Un sourire en coin se dessina sur le visage de Charles, lui répondre, en voilà une drôle d’idée. « Je vous en fais la promesse » C’était ça une correspondance après tout, il lui avait toujours répondu même lors de la dernière lettre. Il lui répondait toujours, cela n’allait pas changer… il se refusait à ne jamais lui répondre, il avait besoin de ça pour la savoir prêt de lui. Il n’avait jamais supporté leur séparation et maintenant qui l’avait retrouvé cela risquait d’être encore plus dur.
Il ne put s’empêcher de rire de son gène, ce n’était pas de la moquerie. Au contraire il était touché par sa jalousie, cela la rendait encore plus attachante. Son mouvement de main ne lui échappa pas, bien au contraire. Alors qu’il s’était retenu jusqu’à là, il perdit le contrôle. Sa main se referma délicatement sur la main de Virginia. « Pour moi cela ne change rien Virginia… Si vous le souhaitez je réitère mes vœux…. Je n’ai jamais souhaité que ça » Il serra doucement sa main, caressant avec tendresse le dessus de celle-ci avant de porter ses lèvres et de l’embrasser avec délicatesse.
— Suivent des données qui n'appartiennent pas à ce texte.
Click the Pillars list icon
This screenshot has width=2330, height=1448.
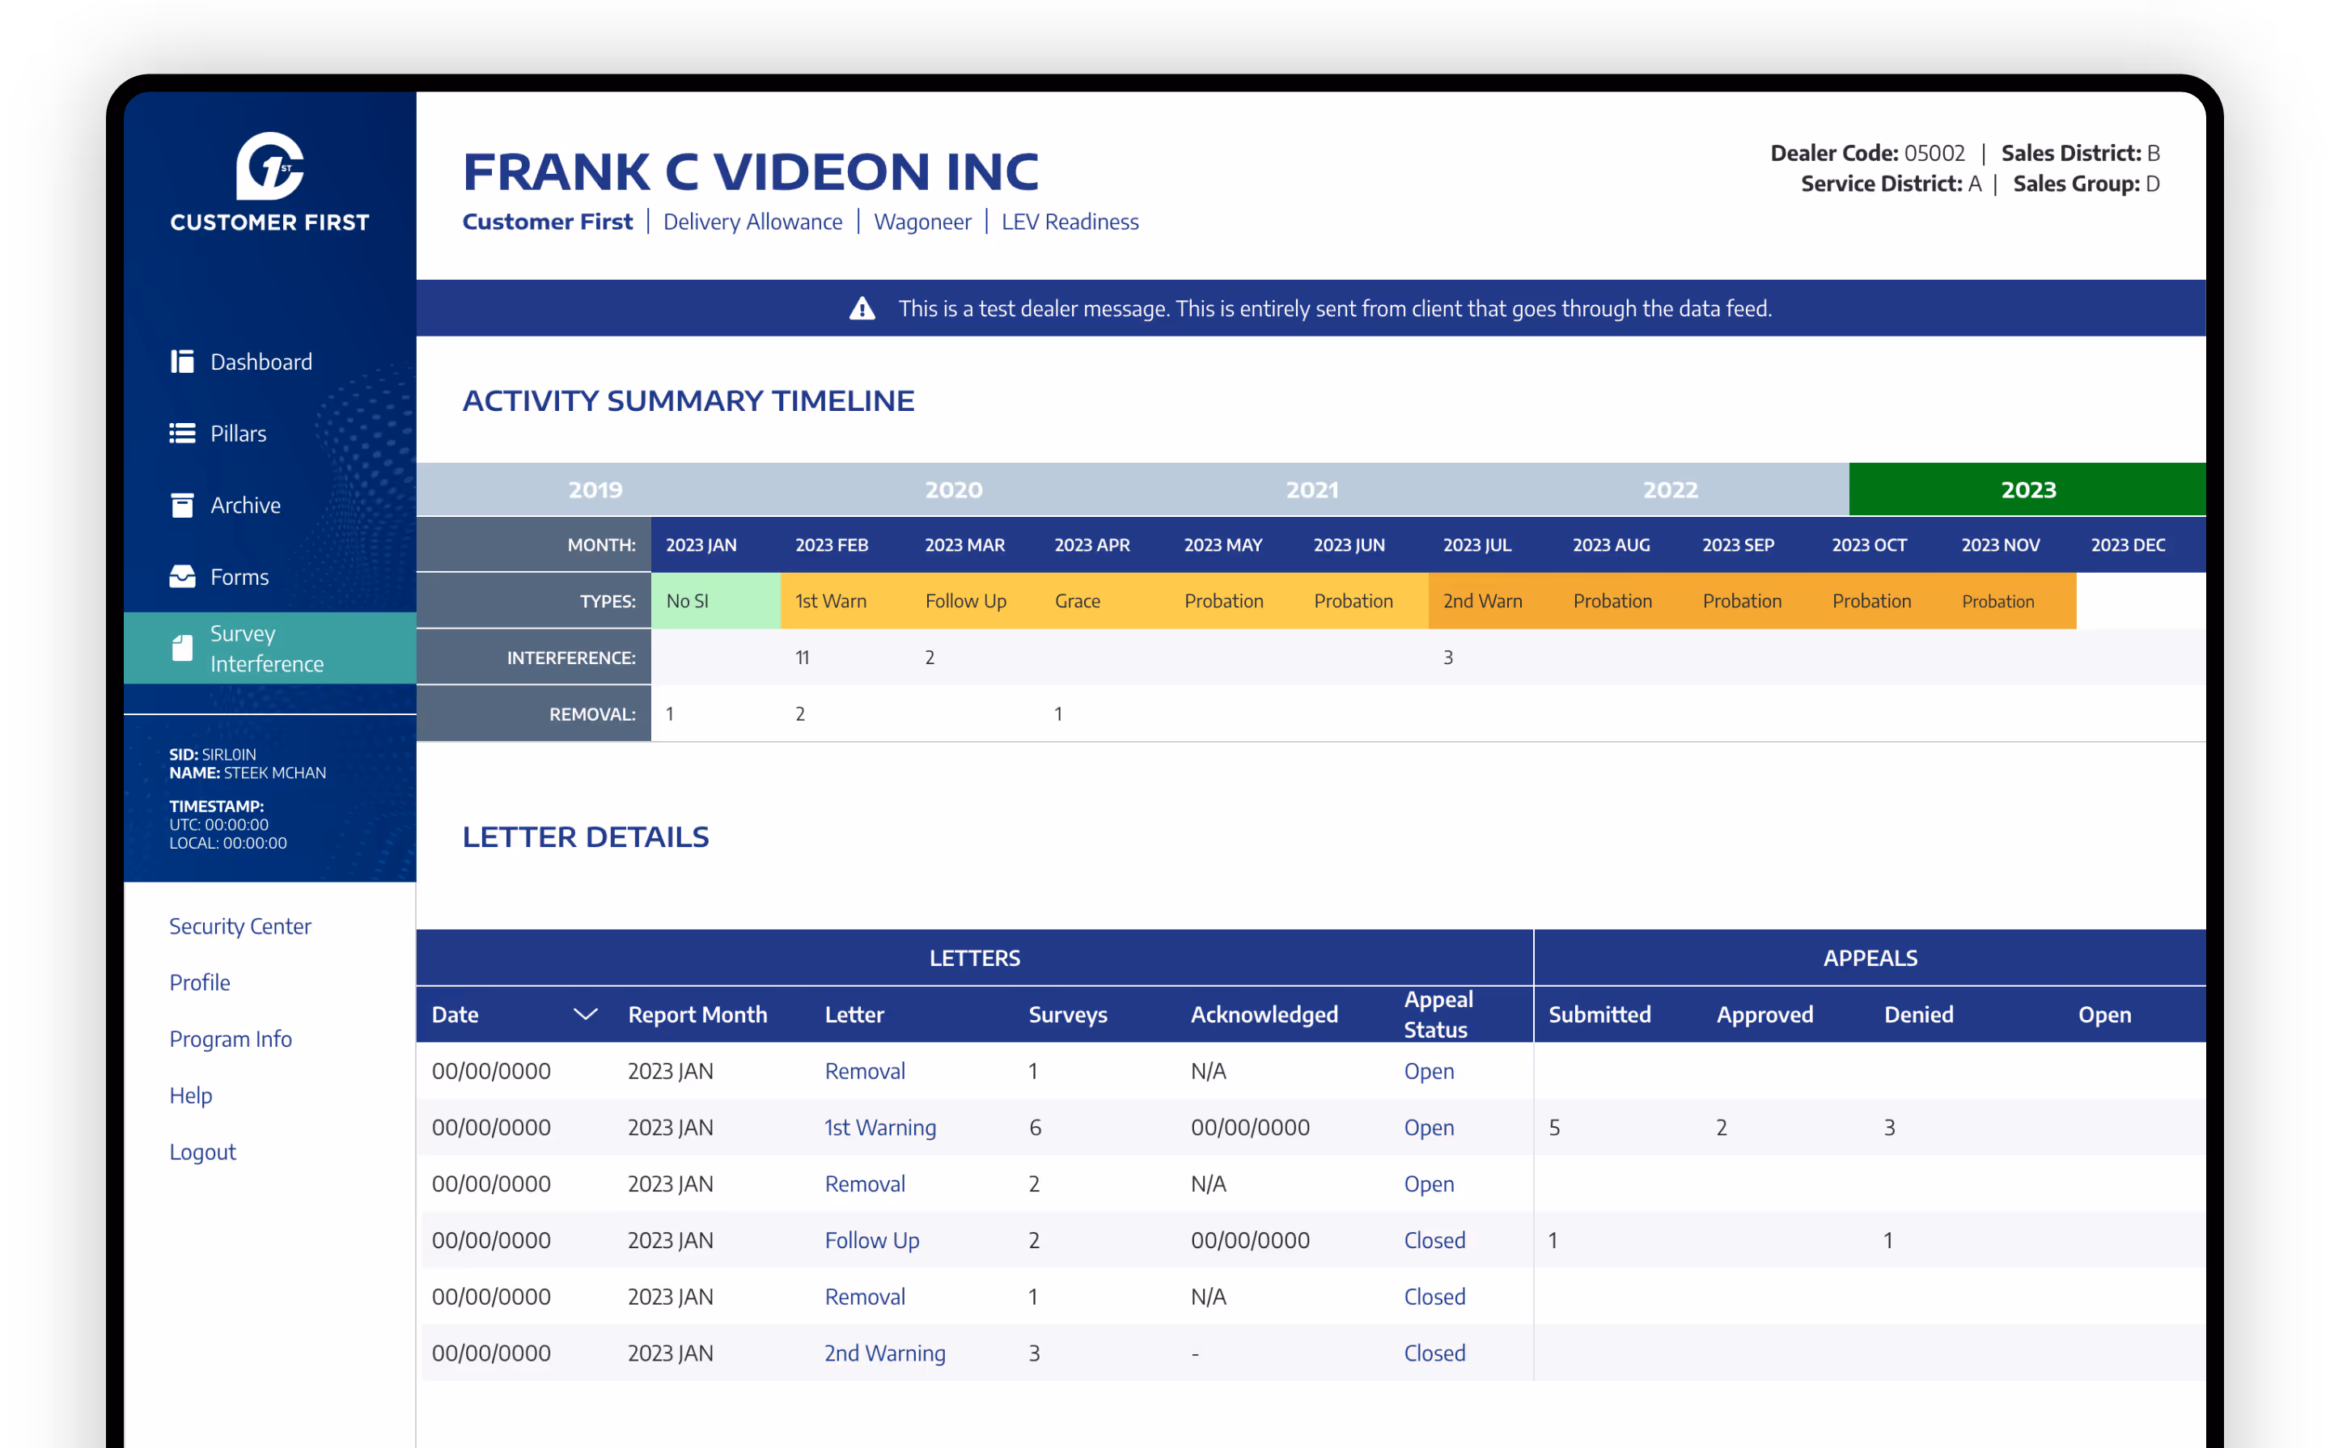click(182, 433)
Oh oui, cela n’était pas « bien » mais voyez-vous il s’en moquait tout simplement. Il avait besoin d’elle et qu’importe le reste du monde, si elle le désirait, il ne voyait tout simplement pas le problème. Doucement le regard de Charles plongea dans celui de Virginia, il aurait aimé tant aimé combler le peu de distance qui restait entre eux, mais avant ça il préférait attendre sa réponse.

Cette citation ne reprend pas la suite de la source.